7.8.2. TokenBigram

7.8.2.1. Summary

TokenBigram is a bigram based tokenizer. It’s recommended to use this tokenizer for most cases.

Bigram tokenize method tokenizes a text to two adjacent characters tokens. For example, Hello is tokenized to the following tokens:

  • He

  • el

  • ll

  • lo

Bigram tokenize method is good for recall because you can find all texts by query consists of two or more characters.

In general, you can’t find all texts by query consists of one character because one character token doesn’t exist. But you can find all texts by query consists of one character in Groonga. Because Groonga find tokens that start with query by predictive search. For example, Groonga can find ll and lo tokens by l query.

Bigram tokenize method isn’t good for precision because you can find texts that includes query in word. For example, you can find world by or. This is more sensitive for ASCII only languages rather than non-ASCII languages. TokenBigram has solution for this problem described in the below.

7.8.2.2. Syntax

TokenBigram hasn’t parameter:

TokenBigram

7.8.2.3. Usage

TokenBigram behavior is different when it’s worked with any Normalizers.

If no normalizer is used, TokenBigram uses pure bigram (all tokens except the last token have two characters) tokenize method:

Execution example:

tokenize TokenBigram "Hello World"
# [
#   [
#     0,
#     1337566253.89858,
#     0.000355720520019531
#   ],
#   [
#     {
#       "position": 0,
#       "force_prefix": false,
#       "value": "He"
#     },
#     {
#       "position": 1,
#       "force_prefix": false,
#       "value": "el"
#     },
#     {
#       "position": 2,
#       "force_prefix": false,
#       "value": "ll"
#     },
#     {
#       "position": 3,
#       "force_prefix": false,
#       "value": "lo"
#     },
#     {
#       "position": 4,
#       "force_prefix": false,
#       "value": "o "
#     },
#     {
#       "position": 5,
#       "force_prefix": false,
#       "value": " W"
#     },
#     {
#       "position": 6,
#       "force_prefix": false,
#       "value": "Wo"
#     },
#     {
#       "position": 7,
#       "force_prefix": false,
#       "value": "or"
#     },
#     {
#       "position": 8,
#       "force_prefix": false,
#       "value": "rl"

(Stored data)
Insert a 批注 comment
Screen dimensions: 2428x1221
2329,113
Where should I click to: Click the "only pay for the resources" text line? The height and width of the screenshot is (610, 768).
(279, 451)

- THE TASKS -
1 - Answer these questions from the TokenBigram documentation:
(a) Into which tokens is the word Hello split by the bigram method?
(b) How does Groonga find texts when the query is only one character long?
(c) What tokenize method does TokenBigram use when no normalizer is used?
2 - Write what comes next in the TokenBigram documentation, picking up right after its last line.
None of the stored material is needed.

- TASK RESULTS -
1 -
(a) He, el, ll and lo.
(b) It uses predictive search to find tokens that start with the query.
(c) It uses the pure bigram method, in which all tokens except the last token have two characters.

2 -
#     },
#     {
#       "position": 9,
#       "force_prefix": false,
#       "value": "ld"
#     },
#     {
#       "position": 10,
#       "force_prefix": false,
#       "value": "d"
#     }
#   ]
# ]

If normalizer is used, TokenBigram uses white-space-separate like tokenize method for ASCII characters. TokenBigram uses bigram tokenize method for non-ASCII characters.

You may be confused with this combined behavior. But it’s reasonable for most use cases such as English text (only ASCII characters) and Japanese text (ASCII and non-ASCII characters are mixed).

Most languages consists of only ASCII characters use white-space for word separator. White-space-separate tokenize method is suitable for the case.

Languages consists of non-ASCII characters don’t use white-space for word separator. Bigram tokenize method is suitable for the case.

Mixed tokenize method is suitable for mixed language case.

If you want to use bigram tokenize method for ASCII character, see TokenBigramSplitXXX type tokenizers such as TokenBigramSplitSymbolAlpha.

Let’s confirm TokenBigram behavior by example.

TokenBigram uses one or more white-spaces as token delimiter for ASCII characters:

Execution example:

tokenize TokenBigram "Hello World" NormalizerAuto
# [
#   [
#     0,
#     1337566253.89858,
#     0.000355720520019531
#   ],
#   [
#     {
#       "position": 0,
#       "force_prefix": false,
#       "value": "hello"
#     },
#     {
#       "position": 1,
#       "force_prefix": false,
#       "value": "world"
#     }
#   ]
# ]

TokenBigram uses character type change as token delimiter for ASCII characters. Character type is one of them:

  • Alphabet

  • Digit

  • Symbol (such as (, ) and !)

  • Hiragana

  • Katakana

  • Kanji

  • Others

The following example shows two token delimiters:

  • at between 100 (digits) and cents (alphabets)

  • at between cents (alphabets) and !!! (symbols)

Execution example:

tokenize TokenBigram "100cents!!!" NormalizerAuto
# [
#   [
#     0,
#     1337566253.89858,
#     0.000355720520019531
#   ],
#   [
#     {
#       "position": 0,
#       "force_prefix": false,
#       "value": "100"
#     },
#     {
#       "position": 1,
#       "force_prefix": false,
#       "value": "cents"
#     },
#     {
#       "position": 2,
#       "force_prefix": false,
#       "value": "!!!"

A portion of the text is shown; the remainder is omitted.